Tree branches that touch your roof or overhang your foundation are ant highways. They climb the tree, walk the branch, and step directly onto your structure – bypassing any perimeter treatments. Trim branches so there’s at least 6 ft (1.8 m) of clearance from your roofline, soffits, and siding.

Shrubs and bushes touching the foundation hold moisture against the wood, block inspection, and give ants direct contact with the structure. Pull them back at least 12 in (30 cm).

Remove Mulch and Debris from Foundation Perimeter

Wood mulch right against your foundation is one of the most common reasons people deal with recurring ant problems. It holds moisture, provides nesting material, and gives ants something to live in a few inches from your sill plate.

Create at least a 12 in (30 cm) bare zone between any mulch and your foundation. Swap wood chips for river rock or pea gravel in that zone – stone doesn’t retain moisture or give ants anything to nest in. Firewood stacked against the house needs to move: at minimum 20 ft (6 m) away and up off the ground on a rack.
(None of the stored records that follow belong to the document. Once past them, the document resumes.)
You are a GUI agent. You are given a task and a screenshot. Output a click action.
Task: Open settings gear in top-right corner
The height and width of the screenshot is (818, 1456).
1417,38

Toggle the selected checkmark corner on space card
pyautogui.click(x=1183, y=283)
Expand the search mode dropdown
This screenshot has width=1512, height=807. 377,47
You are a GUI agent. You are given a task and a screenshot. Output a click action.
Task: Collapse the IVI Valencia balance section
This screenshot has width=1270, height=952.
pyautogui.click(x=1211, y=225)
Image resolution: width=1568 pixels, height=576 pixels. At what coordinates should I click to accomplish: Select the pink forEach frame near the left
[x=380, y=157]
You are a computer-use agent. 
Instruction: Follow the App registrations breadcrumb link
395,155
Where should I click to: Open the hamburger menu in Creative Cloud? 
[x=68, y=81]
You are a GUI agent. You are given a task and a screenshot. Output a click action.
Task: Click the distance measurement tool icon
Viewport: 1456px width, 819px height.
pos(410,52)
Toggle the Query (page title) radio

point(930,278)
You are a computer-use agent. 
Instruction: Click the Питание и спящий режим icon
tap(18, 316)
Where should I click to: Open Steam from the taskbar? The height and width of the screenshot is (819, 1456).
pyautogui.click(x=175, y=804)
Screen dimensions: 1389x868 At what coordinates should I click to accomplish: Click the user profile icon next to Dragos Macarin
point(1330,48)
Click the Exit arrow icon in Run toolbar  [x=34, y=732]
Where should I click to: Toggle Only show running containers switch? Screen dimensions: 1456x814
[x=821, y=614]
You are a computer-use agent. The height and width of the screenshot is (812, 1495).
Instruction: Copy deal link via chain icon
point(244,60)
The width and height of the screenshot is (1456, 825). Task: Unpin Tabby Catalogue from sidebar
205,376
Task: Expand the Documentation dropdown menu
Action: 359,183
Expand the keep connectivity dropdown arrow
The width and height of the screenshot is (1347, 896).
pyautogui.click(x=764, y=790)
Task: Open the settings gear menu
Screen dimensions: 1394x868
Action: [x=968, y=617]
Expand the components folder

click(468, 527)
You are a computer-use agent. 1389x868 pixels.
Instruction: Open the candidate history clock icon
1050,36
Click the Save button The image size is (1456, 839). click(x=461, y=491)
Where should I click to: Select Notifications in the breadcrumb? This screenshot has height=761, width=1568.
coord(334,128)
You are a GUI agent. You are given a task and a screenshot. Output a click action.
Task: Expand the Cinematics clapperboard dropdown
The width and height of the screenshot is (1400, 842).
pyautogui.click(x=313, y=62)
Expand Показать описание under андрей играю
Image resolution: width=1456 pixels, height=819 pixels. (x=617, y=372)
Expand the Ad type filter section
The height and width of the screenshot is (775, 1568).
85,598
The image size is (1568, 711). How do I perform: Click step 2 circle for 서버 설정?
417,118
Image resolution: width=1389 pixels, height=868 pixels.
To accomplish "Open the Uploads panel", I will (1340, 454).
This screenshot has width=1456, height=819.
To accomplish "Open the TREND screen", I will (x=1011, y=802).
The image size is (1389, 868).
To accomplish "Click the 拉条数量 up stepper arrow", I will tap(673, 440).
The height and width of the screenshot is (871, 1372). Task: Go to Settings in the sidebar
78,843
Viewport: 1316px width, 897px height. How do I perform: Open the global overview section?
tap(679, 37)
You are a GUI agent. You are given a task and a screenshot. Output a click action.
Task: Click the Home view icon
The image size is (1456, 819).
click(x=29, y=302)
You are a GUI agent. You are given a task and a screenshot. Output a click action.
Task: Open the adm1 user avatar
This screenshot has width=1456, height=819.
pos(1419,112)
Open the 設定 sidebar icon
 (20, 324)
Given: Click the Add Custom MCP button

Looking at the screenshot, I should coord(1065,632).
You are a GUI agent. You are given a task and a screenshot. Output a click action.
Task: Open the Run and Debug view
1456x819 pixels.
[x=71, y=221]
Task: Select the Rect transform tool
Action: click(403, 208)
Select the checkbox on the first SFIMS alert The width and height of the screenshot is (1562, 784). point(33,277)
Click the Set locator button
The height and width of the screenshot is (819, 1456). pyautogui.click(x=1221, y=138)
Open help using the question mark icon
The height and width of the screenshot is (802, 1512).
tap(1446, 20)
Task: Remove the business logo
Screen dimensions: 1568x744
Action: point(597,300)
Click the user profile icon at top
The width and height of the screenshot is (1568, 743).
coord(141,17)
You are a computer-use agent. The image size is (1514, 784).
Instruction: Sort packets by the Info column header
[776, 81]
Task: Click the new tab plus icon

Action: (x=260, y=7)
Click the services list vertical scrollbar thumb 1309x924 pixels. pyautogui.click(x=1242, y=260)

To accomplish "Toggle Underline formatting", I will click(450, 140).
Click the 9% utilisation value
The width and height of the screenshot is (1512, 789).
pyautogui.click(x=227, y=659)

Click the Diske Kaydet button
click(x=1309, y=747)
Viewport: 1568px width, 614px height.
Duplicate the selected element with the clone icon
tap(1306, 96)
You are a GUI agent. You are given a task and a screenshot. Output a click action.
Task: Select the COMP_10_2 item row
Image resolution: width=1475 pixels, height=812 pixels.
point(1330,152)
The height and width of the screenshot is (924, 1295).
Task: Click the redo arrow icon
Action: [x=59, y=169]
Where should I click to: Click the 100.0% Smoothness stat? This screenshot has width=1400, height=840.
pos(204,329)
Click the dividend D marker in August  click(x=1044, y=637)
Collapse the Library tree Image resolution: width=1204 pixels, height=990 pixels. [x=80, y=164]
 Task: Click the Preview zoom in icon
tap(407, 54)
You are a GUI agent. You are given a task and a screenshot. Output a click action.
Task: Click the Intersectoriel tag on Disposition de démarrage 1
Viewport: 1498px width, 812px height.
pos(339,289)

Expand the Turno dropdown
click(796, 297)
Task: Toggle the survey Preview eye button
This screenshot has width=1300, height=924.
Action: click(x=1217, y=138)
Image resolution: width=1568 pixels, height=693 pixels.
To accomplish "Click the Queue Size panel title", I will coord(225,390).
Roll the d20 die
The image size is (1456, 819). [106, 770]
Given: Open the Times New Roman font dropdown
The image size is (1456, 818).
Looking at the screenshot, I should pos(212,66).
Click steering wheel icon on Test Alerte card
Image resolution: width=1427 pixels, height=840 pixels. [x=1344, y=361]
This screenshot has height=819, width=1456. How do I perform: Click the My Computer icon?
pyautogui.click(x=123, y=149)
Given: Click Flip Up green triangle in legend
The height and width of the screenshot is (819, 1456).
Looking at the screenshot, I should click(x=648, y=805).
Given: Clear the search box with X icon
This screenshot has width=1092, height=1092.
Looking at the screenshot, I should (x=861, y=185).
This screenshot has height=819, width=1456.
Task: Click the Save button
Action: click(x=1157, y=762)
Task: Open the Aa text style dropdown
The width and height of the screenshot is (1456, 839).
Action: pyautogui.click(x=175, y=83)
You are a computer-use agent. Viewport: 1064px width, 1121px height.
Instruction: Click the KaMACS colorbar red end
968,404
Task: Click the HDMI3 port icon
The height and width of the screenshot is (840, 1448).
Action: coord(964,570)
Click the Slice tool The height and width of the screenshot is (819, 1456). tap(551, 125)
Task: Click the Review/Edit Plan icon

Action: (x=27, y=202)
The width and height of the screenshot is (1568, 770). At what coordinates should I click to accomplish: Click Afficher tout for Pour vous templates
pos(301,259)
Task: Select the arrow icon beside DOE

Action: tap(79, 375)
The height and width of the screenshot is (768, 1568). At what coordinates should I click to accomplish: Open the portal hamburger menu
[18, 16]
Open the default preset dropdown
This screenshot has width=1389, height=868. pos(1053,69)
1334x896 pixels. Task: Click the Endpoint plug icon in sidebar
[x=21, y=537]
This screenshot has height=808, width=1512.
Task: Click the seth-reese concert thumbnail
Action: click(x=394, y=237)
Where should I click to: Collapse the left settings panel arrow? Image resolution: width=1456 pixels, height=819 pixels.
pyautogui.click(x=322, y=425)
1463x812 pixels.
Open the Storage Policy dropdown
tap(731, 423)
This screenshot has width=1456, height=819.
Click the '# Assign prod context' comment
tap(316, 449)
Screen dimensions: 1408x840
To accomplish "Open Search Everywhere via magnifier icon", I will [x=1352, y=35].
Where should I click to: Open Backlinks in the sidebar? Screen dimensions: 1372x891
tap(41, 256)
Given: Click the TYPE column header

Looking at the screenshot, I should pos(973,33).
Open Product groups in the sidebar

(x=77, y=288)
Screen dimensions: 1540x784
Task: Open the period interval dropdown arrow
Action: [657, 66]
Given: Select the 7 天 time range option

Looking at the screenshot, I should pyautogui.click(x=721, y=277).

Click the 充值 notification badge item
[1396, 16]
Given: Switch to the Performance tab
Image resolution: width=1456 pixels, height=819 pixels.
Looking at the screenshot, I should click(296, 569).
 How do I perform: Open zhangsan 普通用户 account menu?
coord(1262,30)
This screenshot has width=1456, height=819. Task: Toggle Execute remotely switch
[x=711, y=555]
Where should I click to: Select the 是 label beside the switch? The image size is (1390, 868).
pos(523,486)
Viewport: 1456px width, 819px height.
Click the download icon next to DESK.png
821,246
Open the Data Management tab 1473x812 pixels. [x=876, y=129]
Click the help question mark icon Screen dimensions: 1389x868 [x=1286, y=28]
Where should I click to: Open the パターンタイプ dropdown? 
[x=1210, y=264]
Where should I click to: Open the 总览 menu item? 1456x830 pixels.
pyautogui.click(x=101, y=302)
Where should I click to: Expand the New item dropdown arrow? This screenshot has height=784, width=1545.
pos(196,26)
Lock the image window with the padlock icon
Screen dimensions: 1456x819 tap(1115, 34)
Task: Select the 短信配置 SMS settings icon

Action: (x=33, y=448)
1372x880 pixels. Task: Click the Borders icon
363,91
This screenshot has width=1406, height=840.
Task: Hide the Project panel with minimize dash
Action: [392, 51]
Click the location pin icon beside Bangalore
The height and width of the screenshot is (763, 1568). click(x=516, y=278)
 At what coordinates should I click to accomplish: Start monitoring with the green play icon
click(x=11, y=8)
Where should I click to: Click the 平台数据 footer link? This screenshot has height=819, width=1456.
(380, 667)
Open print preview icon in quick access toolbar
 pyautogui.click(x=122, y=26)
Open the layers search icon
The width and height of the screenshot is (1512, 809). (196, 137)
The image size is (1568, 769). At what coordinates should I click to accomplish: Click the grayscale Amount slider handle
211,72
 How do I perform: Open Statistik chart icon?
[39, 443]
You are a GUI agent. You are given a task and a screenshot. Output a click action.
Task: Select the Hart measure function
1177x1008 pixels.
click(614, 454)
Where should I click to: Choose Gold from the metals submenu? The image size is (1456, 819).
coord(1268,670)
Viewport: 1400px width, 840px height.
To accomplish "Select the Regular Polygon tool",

Leaf piles, grass clippings, and any organic debris against the foundation create the same problem. Clear it out.

Treat in Late Winter or Spring Preventively

Timing matters a lot. Ant colonies are smallest and most stressed in late winter and early spring, right when they’re emerging from dormancy and scouting for food. A single perimeter bait treatment in March or April can intercept an entire colony before it builds momentum for the season.

Apply granular bait around your foundation perimeter and at any spots where you found entry points or ant activity the previous year. Outdoor bait stations work well near foundation corners and along shadier sides of the house where moisture collects. Workers carry the bait back to the colony and wipe it out at the source.

Summer treatments are much harder. Colonies are at peak population and workers are sourcing food from multiple directions. If you miss spring, you’re fighting a much larger fight. Put it on your calendar for late February and the problem gets a lot more manageable.